What Vertical Analysis Reveals That Dollar Amounts Don't
Example: Two Companies, Same Net Income
| Company A | Company B | |
|---|---|---|
| Revenue | $50B | $5B |
| Net income | $5B | $5B |
| Net margin | 10% | 100% |
Wait — 100% net margin? That's impossible in practice, which shows why the percentage matters. You'd never catch this by looking at dollar amounts alone. In reality, Company B would have costs, making the margins comparable. The point: percentages make hidden differences visible.
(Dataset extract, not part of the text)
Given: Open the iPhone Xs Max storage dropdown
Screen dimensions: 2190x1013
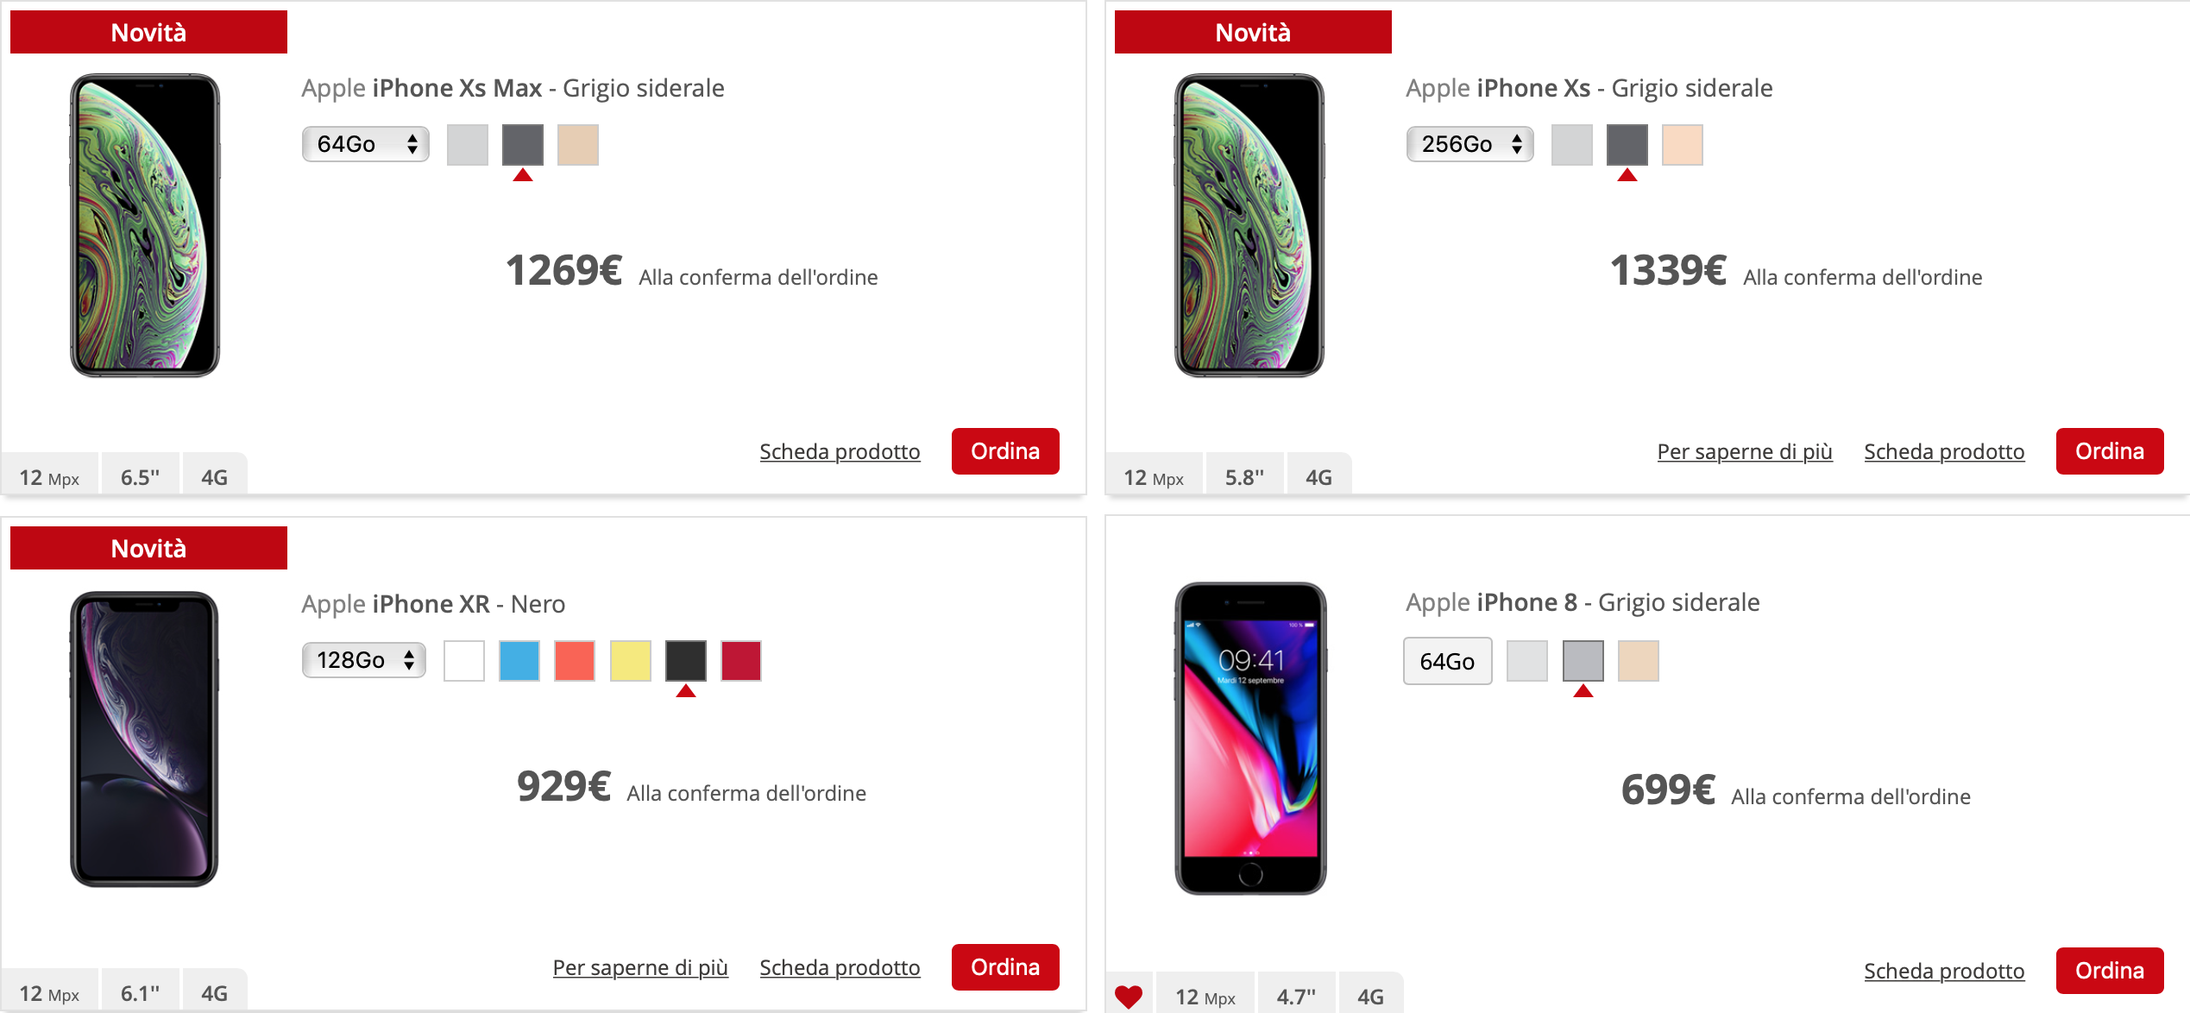Looking at the screenshot, I should 366,144.
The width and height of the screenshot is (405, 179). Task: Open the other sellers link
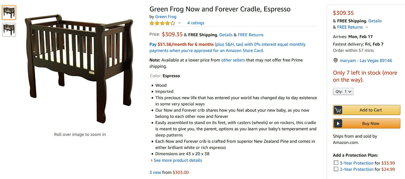click(233, 60)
Example: Growth Without Improvement
| Year 1 | Year 2 | Year 3 | |
|---|---|---|---|
| Revenue | $1.0B | $1.3B | $1.7B |
| Net income | $100M | $117M | $136M |
| Net margin | 10.0% | 9.0% | 8.0% |
Revenue grew 70% over three years. Net income grew 36%. The vertical analysis immediately shows that margins are compressing — the company is growing less profitably. Dollar amounts masked this; percentages expose it.
How to Do It
- Get the income statement from a company's 10-K on SEC EDGAR
- Divide every line item by total revenue
- Express each as a percentage to one decimal place
- Repeat for 3-5 years
- Compare the percentages year over year — look for trends
- Compare to direct competitors using the same method
The arithmetic is simple. The insight comes from knowing what the percentages mean for the specific business and industry you're analyzing.
Disclaimer: This guide is for educational purposes only. It is not investment advice. Always verify financial data against primary SEC filings and consult a qualified financial advisor.